BillStyles | Posted in Building Code Questions on

Hello. I have been considering continuous interior rigid foam as an option to increase the efficiency of my 1950’s home in southern Ontario, Canada in zone 5. 2×6 construction, 16″ on centre. Brick exterior with a weeping gap between brick and the sheathing/stud walls. 2′ roof overhang, so wind-driven moisture on the exterior walls is rarely an issue.

Exterior continuous rigid foam insulation is not an option. The old brick look is not something to be covered, apparently.

There has been an article or two here and there, and the odd mention in other threads about interior continuous rigid foam use. However, I am having trouble finding any definitive answer as to whether it is advisable. It seems wise in the sense that it decreases thermal bridging from the studs and is also a vapour barrier, which is required anyway but has the added bonus of insulation. Partition walls can be dealt with, as the overall gains would likely compensate for any thermal bridging there. Horizontal furring on top is a consideration.

However, my main issue is not the practical application, but theoretical side. Some threads have pointed to the possibility that it would cause increased condensation in the wall cavity since we do heat the house for more or less half the year. This means the exterior walls are cold and form condensation where it meets the warm rigid foam, correct? So basically, the thicker the foam the better, so we would need no less than 2″ foam to keep the interior wall cavities from reaching the dew point, if I am correct in understanding?

If it is semi-permeable, is that better to allow some breathing?

My knowledge of how condensation works inside walls is limited, mind you. I am a DIY’er.

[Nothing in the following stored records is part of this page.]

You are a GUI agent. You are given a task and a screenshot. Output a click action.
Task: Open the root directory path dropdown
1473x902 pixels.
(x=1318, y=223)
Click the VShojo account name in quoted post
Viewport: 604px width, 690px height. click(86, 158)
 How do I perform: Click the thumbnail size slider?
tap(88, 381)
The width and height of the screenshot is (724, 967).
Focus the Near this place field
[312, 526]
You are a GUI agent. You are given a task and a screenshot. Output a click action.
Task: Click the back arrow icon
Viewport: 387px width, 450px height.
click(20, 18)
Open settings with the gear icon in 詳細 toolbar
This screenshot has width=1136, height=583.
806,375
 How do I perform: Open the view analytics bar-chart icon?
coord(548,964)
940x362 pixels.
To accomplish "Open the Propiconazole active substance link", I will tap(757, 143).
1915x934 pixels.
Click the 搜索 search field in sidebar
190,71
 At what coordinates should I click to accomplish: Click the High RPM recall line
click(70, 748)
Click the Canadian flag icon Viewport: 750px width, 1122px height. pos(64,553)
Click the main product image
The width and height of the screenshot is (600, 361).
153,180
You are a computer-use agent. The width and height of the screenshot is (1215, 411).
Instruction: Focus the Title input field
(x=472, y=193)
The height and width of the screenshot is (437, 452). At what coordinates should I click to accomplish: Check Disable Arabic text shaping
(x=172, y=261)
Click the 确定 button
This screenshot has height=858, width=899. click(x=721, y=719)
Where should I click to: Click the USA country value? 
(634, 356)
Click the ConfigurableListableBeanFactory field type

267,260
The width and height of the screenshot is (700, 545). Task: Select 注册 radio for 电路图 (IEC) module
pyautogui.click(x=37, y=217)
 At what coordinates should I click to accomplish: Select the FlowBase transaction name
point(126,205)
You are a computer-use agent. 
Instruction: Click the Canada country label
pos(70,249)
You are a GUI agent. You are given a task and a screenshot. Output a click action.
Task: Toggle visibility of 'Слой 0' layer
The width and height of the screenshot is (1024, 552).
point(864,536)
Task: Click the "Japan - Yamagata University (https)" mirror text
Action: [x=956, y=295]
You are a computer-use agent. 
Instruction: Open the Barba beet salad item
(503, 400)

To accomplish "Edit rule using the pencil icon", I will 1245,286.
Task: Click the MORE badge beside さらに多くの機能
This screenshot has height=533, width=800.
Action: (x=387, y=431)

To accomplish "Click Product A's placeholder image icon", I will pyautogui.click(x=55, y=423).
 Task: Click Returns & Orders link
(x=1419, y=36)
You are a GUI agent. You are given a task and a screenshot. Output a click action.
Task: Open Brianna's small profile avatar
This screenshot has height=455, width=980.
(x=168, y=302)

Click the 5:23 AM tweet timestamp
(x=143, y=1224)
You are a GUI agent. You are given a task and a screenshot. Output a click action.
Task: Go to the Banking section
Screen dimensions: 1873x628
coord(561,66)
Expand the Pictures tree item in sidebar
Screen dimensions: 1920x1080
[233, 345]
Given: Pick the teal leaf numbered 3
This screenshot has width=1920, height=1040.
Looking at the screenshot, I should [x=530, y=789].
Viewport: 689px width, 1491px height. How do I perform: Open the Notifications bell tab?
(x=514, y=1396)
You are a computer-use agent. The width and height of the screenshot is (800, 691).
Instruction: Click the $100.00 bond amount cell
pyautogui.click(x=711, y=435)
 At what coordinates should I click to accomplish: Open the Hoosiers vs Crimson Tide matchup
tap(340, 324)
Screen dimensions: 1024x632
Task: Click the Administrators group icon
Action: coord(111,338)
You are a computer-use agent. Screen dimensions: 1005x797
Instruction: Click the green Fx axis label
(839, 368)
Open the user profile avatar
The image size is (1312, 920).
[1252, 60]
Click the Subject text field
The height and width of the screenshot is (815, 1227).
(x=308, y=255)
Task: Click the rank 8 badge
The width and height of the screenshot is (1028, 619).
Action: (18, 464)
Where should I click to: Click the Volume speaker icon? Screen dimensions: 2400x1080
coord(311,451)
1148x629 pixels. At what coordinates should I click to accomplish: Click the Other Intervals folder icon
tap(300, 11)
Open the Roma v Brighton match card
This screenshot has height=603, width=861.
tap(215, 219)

Another option I’ve considered is rigid foam strips along the studs to reduce thermal bridging (Bonfiglioni, I believe) and spray foam in the wall cavities. This seems the most tested in my mind as spray foam is known for its effectiveness in cavities and the rigid strips would minimize thermal bridging.

I don’t foresee electrical and plumbing utilities as an issue with interior rigid foam as we plan to do all (or mostly) exposed utilities as stylishly as possible because hidden utilities seem unnecessarily annoying and troublesome.

I am mostly musing at this point, as the inefficiency of the house is tolerable but eventually making it more efficient is the goal.

Thanks for any insight.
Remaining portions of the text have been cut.